Could you swap "Weighted Average" for "Moving Average" in the lines from the one with "Click the Немає" to the one with "click(43, 116)", changing nothing else, and give back only those lines?

Data shown
= = = = =

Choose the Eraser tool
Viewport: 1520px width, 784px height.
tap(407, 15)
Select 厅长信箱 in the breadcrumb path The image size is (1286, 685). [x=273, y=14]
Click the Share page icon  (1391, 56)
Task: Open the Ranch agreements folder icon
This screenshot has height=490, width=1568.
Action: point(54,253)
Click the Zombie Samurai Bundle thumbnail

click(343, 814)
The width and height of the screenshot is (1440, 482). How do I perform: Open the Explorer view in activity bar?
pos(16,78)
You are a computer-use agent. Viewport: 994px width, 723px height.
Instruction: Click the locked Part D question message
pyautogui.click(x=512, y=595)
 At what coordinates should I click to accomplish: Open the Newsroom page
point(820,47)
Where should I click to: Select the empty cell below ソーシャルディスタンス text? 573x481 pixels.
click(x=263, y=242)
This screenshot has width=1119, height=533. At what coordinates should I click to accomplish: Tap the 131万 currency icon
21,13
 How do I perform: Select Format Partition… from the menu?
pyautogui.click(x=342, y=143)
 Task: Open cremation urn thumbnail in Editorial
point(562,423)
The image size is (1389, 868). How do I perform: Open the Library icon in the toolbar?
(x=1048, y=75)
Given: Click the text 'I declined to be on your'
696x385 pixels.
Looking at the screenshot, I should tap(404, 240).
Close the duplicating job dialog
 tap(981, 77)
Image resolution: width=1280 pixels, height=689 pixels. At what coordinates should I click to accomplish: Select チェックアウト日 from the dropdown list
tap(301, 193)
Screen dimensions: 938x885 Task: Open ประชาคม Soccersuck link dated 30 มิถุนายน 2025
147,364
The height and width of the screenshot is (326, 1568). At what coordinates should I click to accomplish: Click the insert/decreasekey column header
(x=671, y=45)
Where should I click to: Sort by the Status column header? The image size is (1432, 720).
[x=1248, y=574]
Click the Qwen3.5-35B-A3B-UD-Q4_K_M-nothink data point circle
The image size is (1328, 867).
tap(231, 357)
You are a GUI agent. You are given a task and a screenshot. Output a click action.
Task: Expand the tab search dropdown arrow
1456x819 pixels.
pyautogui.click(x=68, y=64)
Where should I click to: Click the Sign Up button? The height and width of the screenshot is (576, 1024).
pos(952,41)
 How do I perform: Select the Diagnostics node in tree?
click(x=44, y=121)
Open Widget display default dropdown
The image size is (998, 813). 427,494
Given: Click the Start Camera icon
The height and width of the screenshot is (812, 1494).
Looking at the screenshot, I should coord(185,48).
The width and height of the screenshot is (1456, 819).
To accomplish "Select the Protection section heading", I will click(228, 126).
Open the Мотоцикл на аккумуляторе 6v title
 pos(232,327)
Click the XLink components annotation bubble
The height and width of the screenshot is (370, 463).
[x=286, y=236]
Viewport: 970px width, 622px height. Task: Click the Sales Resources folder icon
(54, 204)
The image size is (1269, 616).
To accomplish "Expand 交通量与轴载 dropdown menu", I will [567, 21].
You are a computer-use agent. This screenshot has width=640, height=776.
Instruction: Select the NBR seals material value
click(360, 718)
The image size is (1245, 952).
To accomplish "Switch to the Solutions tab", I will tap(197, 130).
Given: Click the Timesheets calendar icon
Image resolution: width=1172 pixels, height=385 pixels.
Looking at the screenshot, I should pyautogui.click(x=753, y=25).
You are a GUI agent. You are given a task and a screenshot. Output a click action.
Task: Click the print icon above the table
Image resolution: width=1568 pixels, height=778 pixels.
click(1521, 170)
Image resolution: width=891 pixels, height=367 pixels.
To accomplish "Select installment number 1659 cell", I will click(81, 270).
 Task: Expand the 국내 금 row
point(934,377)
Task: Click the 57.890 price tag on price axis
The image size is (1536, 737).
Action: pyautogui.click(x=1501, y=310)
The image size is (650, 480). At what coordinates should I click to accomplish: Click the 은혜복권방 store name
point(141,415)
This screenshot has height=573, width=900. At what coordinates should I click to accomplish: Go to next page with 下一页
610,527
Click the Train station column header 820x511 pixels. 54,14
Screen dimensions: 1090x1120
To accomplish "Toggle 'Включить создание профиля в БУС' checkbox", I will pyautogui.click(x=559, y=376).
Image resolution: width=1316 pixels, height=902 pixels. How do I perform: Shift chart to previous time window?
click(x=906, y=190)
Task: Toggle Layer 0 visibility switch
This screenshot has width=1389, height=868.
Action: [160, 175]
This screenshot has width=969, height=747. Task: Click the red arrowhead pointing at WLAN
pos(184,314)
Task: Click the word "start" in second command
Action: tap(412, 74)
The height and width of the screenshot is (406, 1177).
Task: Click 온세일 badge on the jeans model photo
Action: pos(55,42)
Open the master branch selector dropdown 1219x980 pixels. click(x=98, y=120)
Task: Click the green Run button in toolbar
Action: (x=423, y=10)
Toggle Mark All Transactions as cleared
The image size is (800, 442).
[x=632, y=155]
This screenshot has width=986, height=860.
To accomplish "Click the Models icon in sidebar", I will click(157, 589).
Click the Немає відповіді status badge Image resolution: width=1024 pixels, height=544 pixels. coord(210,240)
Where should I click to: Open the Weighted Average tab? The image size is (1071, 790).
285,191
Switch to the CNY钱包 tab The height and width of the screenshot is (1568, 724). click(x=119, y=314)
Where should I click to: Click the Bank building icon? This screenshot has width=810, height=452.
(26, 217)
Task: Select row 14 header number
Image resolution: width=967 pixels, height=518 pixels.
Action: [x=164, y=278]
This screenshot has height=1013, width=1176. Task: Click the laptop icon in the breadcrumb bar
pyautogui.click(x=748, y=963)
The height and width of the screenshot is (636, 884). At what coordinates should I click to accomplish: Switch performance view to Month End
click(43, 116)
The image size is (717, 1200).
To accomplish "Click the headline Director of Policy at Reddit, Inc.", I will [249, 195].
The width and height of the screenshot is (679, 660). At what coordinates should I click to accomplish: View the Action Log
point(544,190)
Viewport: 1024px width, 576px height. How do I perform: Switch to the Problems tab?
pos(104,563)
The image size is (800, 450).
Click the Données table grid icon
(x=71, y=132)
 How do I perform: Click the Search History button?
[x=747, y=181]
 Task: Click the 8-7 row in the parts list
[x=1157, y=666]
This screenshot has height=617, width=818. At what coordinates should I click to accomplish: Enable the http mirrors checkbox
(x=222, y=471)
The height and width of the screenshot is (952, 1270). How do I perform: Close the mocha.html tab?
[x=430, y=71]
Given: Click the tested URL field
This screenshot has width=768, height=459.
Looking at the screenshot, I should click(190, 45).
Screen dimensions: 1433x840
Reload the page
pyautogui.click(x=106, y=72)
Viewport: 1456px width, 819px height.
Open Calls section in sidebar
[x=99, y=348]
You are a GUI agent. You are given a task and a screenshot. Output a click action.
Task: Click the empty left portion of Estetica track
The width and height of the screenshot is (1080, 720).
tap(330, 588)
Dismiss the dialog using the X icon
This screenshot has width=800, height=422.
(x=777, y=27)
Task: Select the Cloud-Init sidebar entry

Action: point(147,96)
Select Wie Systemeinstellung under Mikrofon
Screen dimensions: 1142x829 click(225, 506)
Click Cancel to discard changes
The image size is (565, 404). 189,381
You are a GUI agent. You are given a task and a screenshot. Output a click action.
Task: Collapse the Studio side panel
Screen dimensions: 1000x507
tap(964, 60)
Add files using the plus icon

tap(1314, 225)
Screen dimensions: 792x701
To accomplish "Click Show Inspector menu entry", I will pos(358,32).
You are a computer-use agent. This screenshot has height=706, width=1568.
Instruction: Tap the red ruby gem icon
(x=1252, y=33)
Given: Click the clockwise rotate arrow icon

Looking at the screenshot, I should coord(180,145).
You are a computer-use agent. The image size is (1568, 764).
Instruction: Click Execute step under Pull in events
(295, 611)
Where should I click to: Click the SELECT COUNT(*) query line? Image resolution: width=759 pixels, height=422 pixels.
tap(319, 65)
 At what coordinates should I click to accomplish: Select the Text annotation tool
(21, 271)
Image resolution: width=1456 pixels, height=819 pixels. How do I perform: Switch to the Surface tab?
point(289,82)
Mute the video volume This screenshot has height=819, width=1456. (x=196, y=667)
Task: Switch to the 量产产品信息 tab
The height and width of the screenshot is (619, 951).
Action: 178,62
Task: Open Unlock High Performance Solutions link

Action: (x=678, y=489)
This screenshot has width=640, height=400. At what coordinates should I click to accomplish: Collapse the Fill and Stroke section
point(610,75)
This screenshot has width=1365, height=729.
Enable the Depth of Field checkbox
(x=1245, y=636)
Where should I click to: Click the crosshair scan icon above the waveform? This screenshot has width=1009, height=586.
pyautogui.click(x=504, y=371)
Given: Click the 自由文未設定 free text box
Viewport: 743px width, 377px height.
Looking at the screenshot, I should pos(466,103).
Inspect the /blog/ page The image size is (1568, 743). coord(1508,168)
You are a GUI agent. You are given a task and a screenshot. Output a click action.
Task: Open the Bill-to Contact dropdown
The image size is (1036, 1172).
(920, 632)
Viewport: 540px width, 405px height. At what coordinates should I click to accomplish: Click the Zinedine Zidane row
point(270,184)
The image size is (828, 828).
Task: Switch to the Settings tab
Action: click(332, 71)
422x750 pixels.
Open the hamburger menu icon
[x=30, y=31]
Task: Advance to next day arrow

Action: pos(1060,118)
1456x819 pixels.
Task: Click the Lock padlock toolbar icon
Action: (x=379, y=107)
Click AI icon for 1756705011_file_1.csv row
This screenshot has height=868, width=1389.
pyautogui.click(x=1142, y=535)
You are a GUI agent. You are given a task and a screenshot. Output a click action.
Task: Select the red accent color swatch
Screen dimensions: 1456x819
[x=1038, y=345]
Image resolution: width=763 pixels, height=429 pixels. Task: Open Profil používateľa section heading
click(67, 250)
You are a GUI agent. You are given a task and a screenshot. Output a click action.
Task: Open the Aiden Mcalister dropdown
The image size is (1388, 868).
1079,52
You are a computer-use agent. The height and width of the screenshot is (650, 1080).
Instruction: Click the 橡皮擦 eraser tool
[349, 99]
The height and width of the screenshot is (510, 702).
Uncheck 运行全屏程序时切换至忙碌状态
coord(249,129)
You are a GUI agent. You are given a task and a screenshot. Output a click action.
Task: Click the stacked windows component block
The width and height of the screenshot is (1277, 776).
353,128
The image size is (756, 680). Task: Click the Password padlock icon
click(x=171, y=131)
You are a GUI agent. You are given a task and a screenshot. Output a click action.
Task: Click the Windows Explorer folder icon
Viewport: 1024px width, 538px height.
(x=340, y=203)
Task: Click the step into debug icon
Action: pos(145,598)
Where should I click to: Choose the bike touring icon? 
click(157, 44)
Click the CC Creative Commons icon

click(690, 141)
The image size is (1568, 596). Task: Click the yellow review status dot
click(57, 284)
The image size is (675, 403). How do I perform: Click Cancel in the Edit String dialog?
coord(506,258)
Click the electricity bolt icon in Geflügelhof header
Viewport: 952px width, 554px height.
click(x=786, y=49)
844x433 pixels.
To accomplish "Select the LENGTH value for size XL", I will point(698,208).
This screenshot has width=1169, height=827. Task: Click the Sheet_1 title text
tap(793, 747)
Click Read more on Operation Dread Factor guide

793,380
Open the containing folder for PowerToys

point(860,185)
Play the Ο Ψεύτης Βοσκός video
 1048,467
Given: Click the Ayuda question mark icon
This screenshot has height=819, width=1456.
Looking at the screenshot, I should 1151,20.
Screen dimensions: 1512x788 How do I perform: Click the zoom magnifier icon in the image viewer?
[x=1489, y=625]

= = = = =

Written solution
Click the Немає відповіді status badge Image resolution: width=1024 pixels, height=544 pixels. coord(210,240)
Where should I click to: Open the Moving Average tab? The image size is (1071, 790).
285,191
Switch to the CNY钱包 tab The height and width of the screenshot is (1568, 724). click(x=119, y=314)
Where should I click to: Click the Bank building icon? This screenshot has width=810, height=452.
(26, 217)
Task: Select row 14 header number
Image resolution: width=967 pixels, height=518 pixels.
Action: [x=164, y=278]
This screenshot has height=1013, width=1176. Task: Click the laptop icon in the breadcrumb bar
pyautogui.click(x=748, y=963)
The height and width of the screenshot is (636, 884). At what coordinates should I click to accomplish: Switch performance view to Month End
click(43, 116)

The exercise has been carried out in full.